* [Set task]:
In the derivative proof, which rule is used when differentiating both sides with respect to x?

* [Document segment]:
If $y=(\sin x)^{(\sin x)^{(\sin x)^{-\infty}}}$, prove that $\frac{d y}{d x}=\frac{y^{2} \cot x}{(1-y \log \sin x)}$
Here,
$y=(\sin x)^{(\sin x)^{(\sin x)^{-\infty}}}$
$y=(\sin x)^{y}$
By taking log on both sides,
$\log y=\log (\sin x)^{y}$
$\log y=y(\log \sin x)$
Differentiating both sides with respect to $x$ by using product rule,
$\frac{1}{y} \frac{d y}{d x}=y \frac{d(\log \sin x)}{d x}+\log \sin x \frac{d y}{d x}$
$\frac{1}{y} \frac{d y}{d x}=\frac{y}{\sin x} \frac{d(\sin x)}{d x}+\log \sin x \frac{d y}{d x}$
$\left(\frac{1}{y}-\log \sin x\right) \frac{d y}{d x}=\frac{y}{\sin x}(\cos x)$
$\left(\frac{1-y \log \sin x}{y}\right) \frac{d y}{d x}=y \cot x$
$\frac{\mathrm{dy}}{\mathrm{dx}}=\frac{\mathrm{y}^{2} \cot \mathrm{x}}{1-\mathrm{y} \log \sin \mathrm{x}}$
Hence proved.

* [Data provided]:
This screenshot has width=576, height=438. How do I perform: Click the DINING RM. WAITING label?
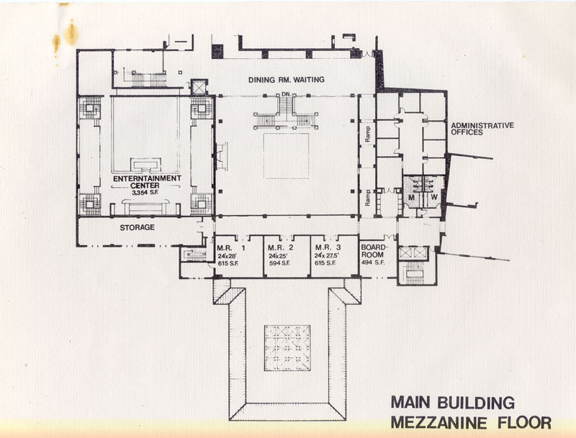[286, 80]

* [Task answer]:
The product rule.